### YOUR INSTRUCTIONS:
Please repeat each line from the one holding "Image resolution: width=811" through the final line of the data, exactly as it stands, with no pictures.

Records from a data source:
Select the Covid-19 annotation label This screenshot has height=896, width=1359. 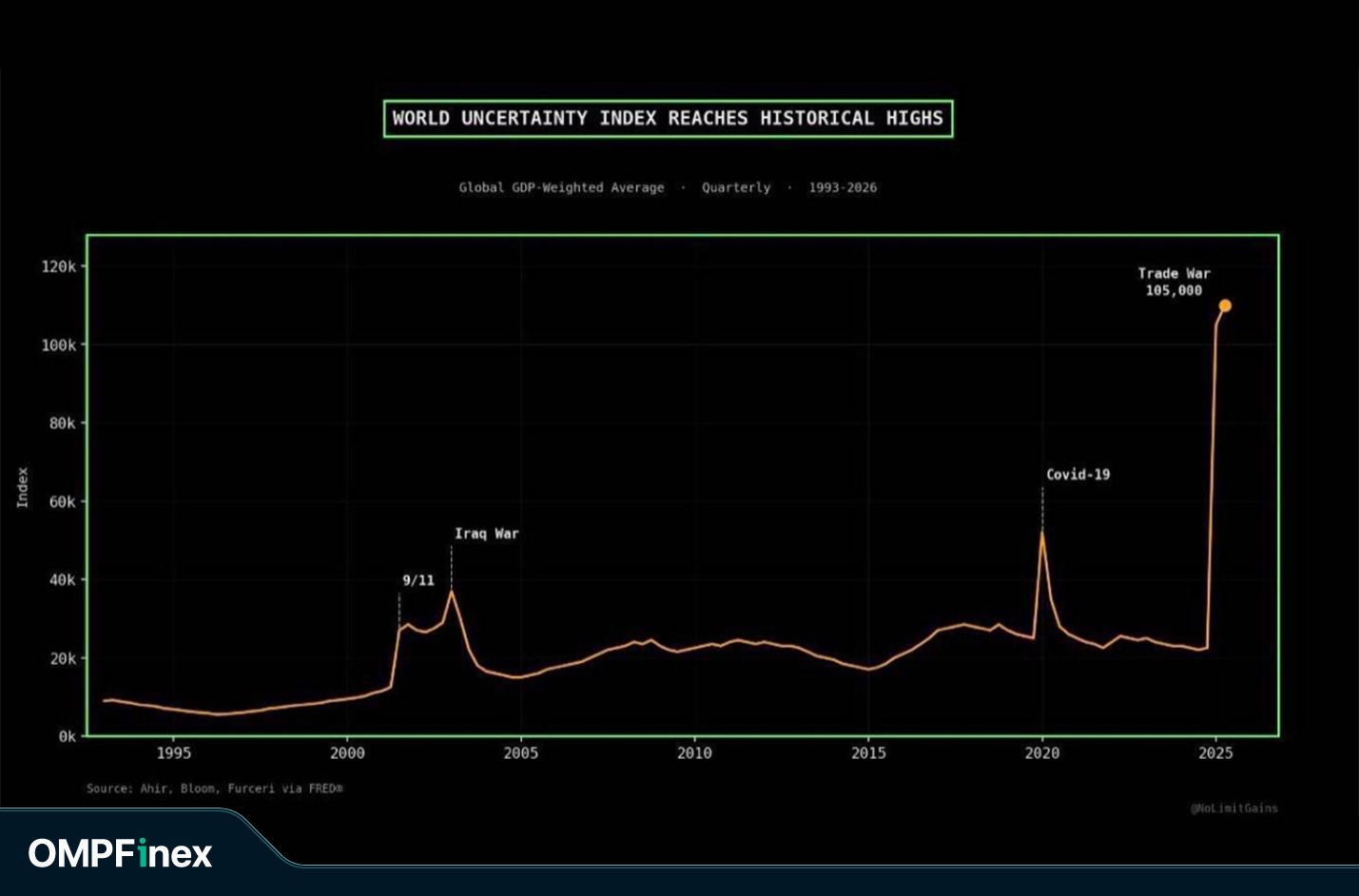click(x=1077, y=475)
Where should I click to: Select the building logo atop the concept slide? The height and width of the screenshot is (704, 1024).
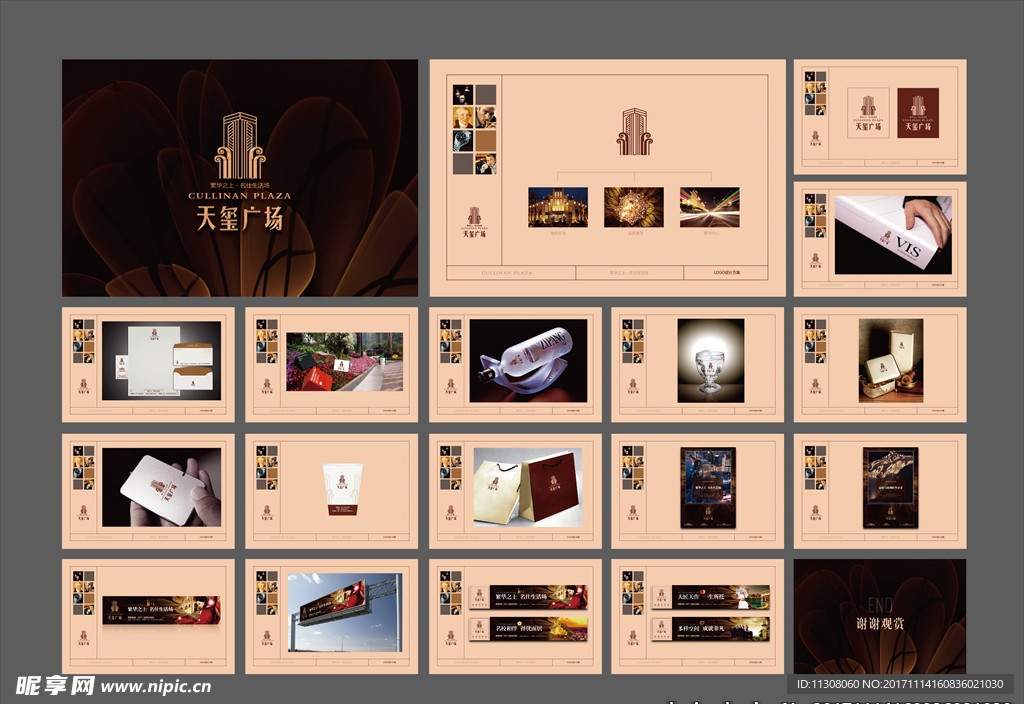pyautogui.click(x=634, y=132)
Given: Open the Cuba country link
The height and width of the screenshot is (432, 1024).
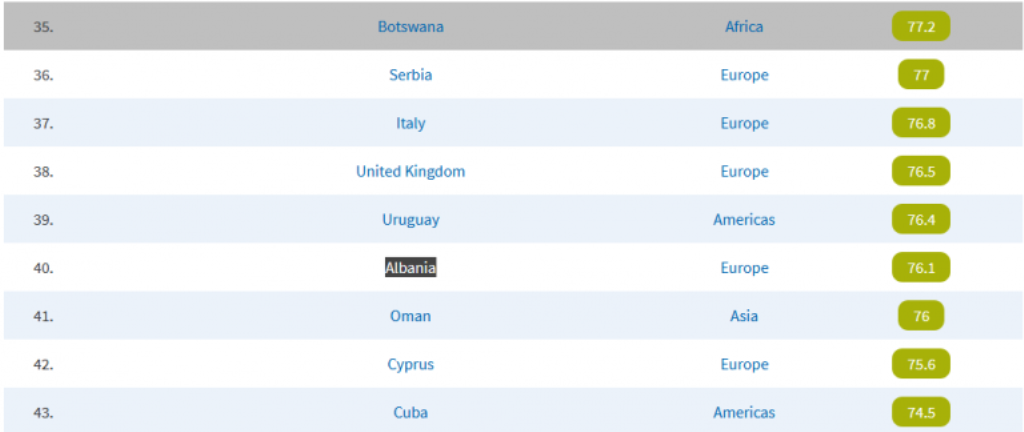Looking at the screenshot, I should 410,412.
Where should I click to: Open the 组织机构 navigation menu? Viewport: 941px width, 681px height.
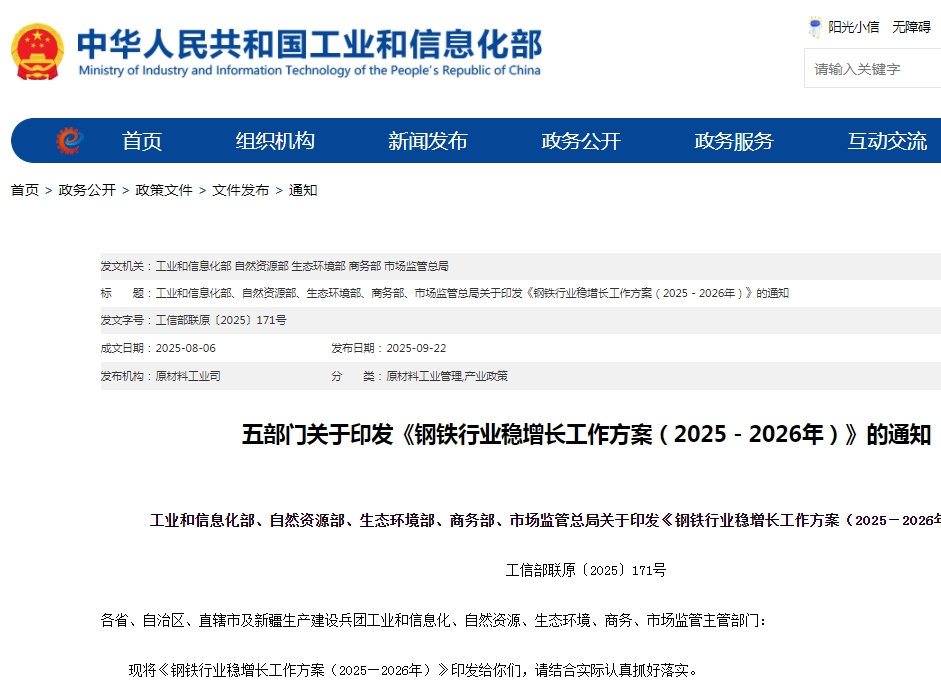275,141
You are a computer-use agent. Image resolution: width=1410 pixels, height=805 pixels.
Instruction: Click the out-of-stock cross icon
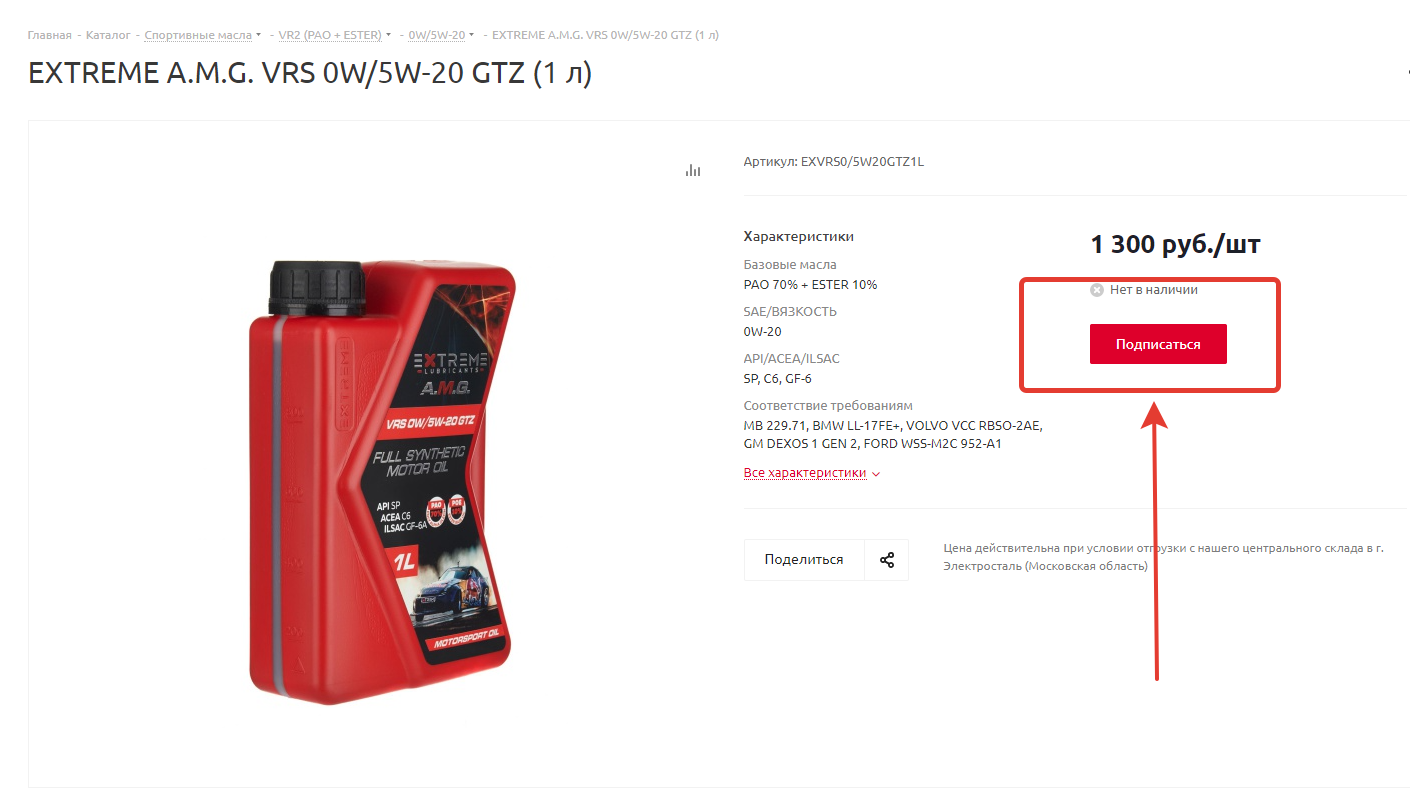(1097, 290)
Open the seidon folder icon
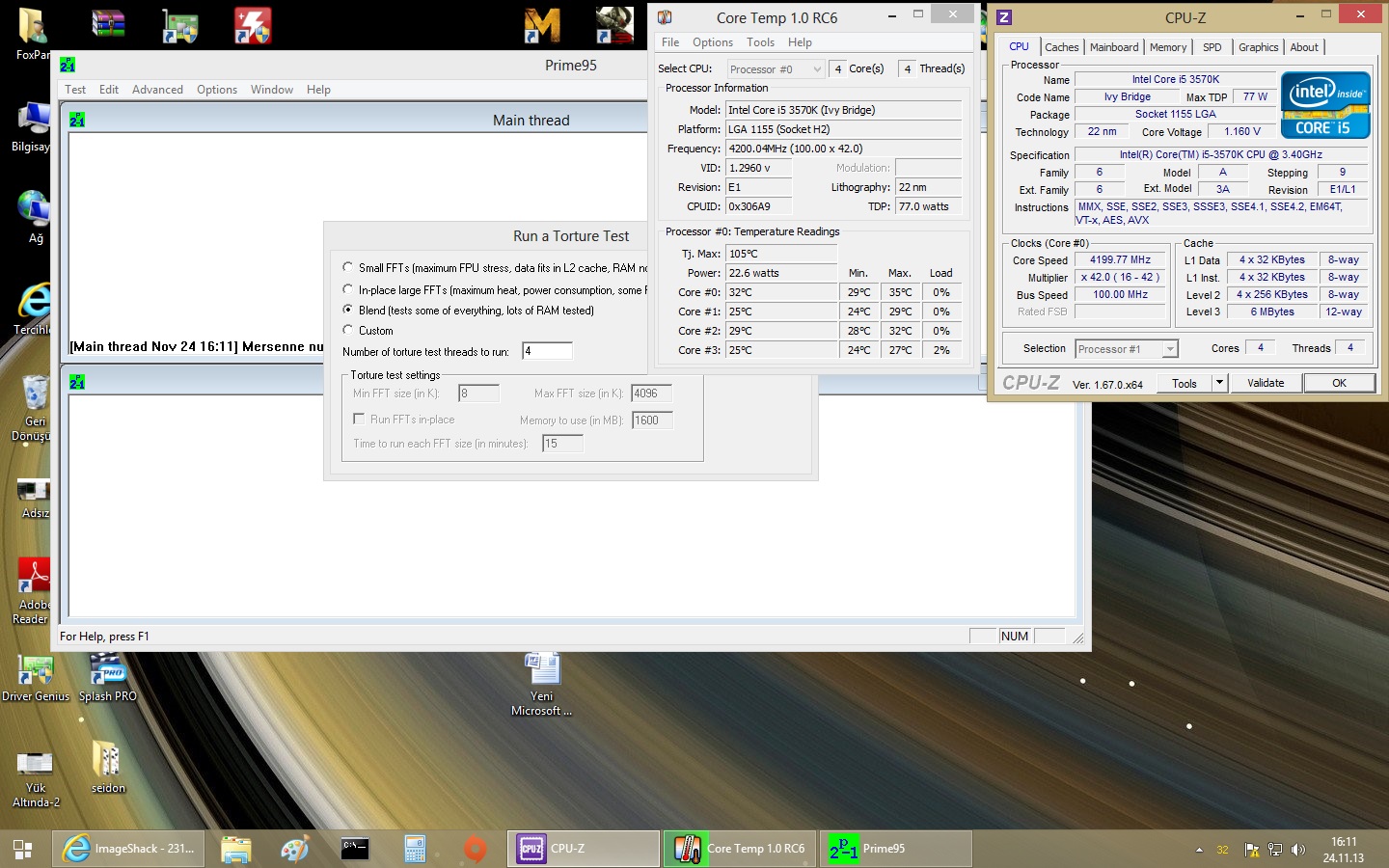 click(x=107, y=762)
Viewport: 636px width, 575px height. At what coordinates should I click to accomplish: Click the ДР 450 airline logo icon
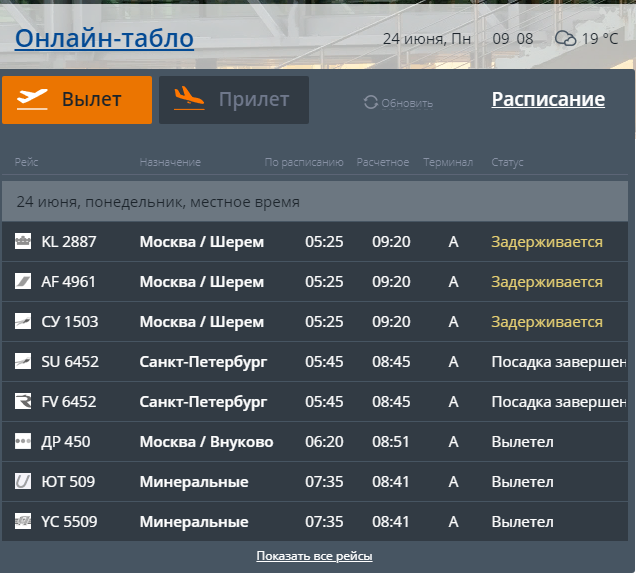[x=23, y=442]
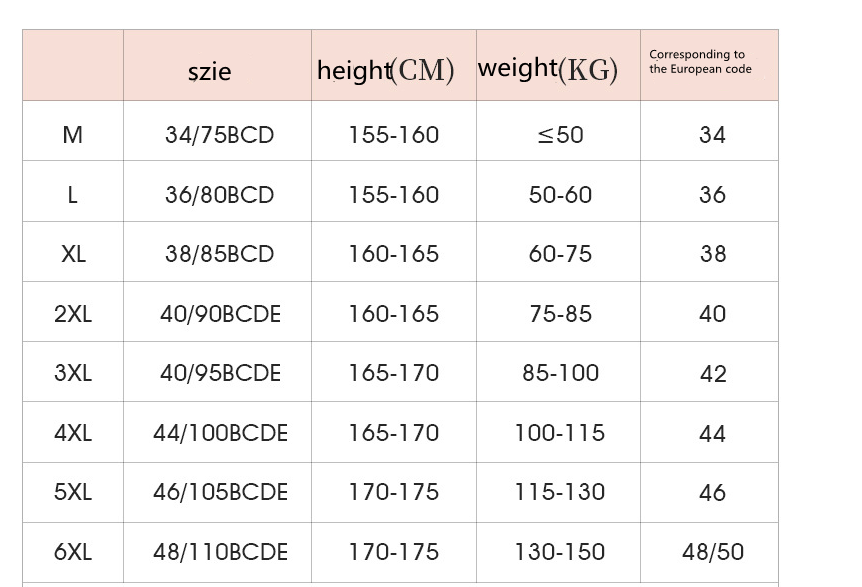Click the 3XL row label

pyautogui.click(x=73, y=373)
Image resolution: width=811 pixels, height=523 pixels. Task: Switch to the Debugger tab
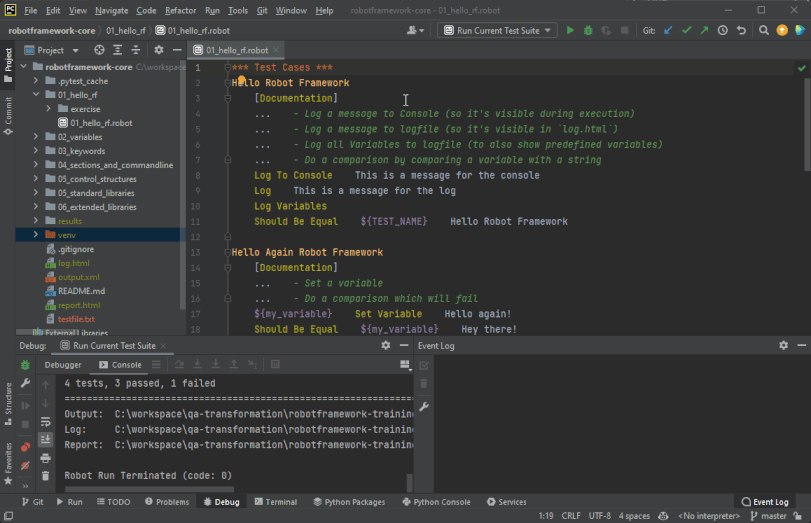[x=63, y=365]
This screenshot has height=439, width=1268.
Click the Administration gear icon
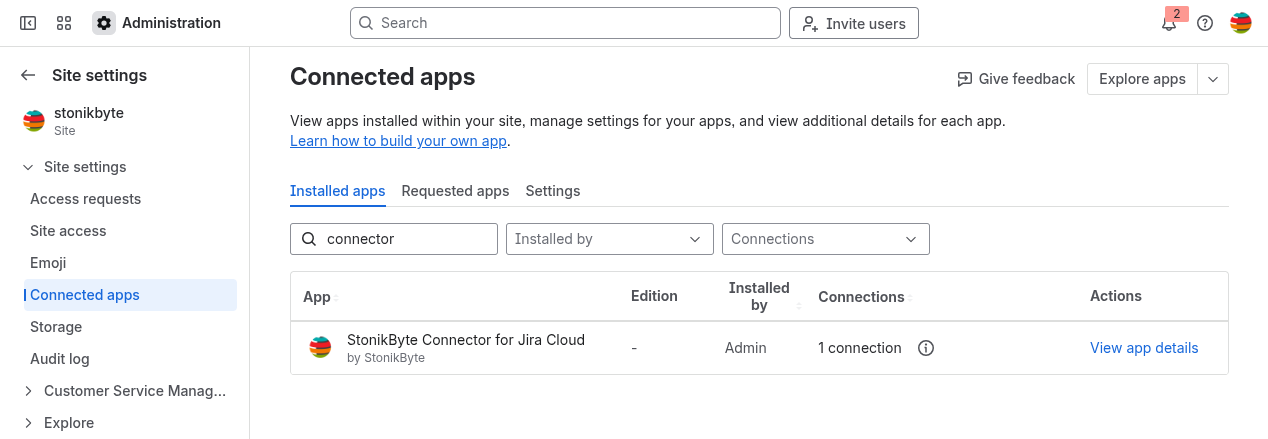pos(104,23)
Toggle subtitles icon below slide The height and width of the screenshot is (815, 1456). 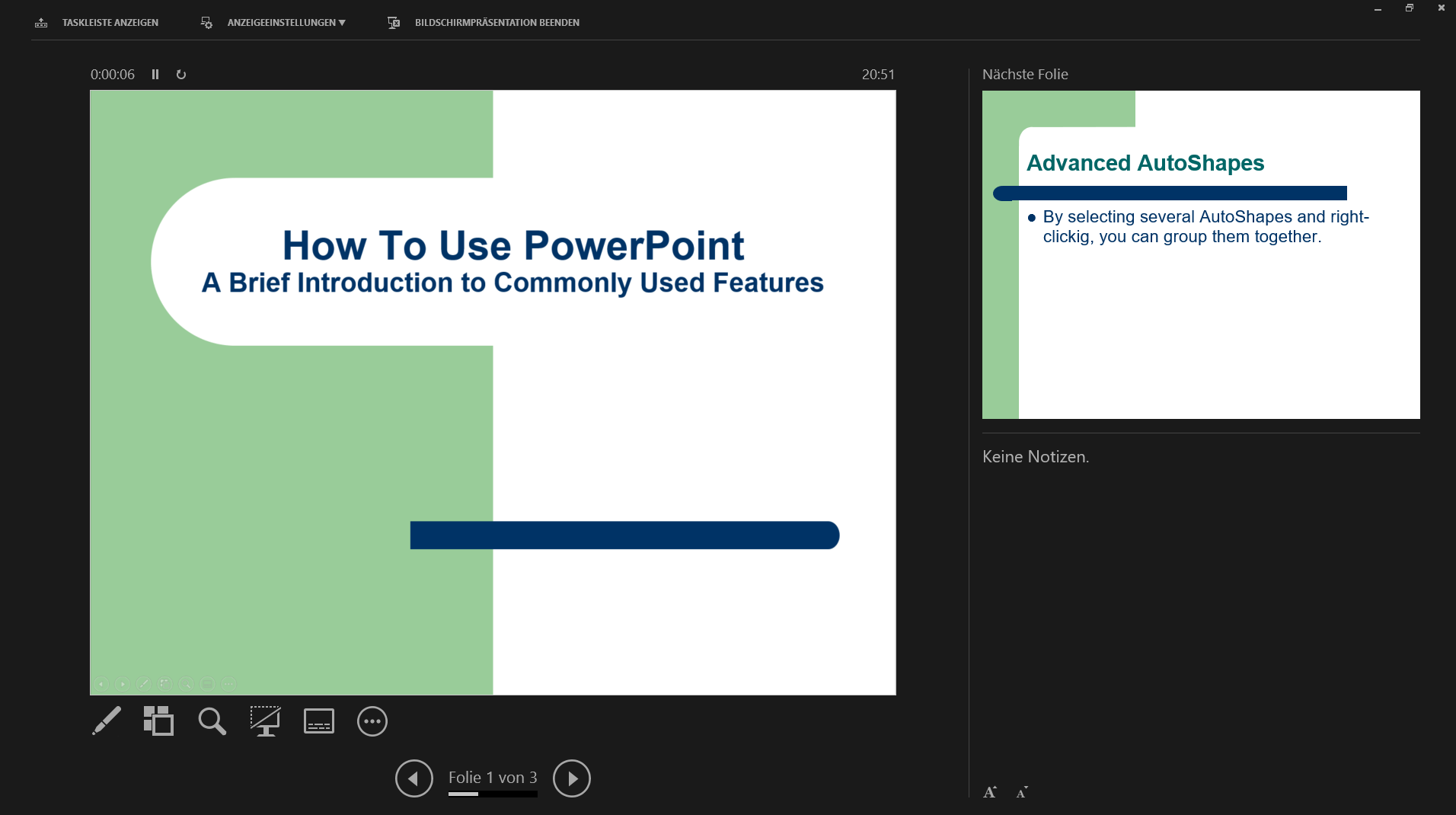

### TASK OUTPUT:
Image resolution: width=811 pixels, height=523 pixels. Task: Switch to the Debugger tab
[x=63, y=365]
This screenshot has height=439, width=1268.
Click the Administration gear icon
pos(104,23)
Toggle subtitles icon below slide The height and width of the screenshot is (815, 1456). 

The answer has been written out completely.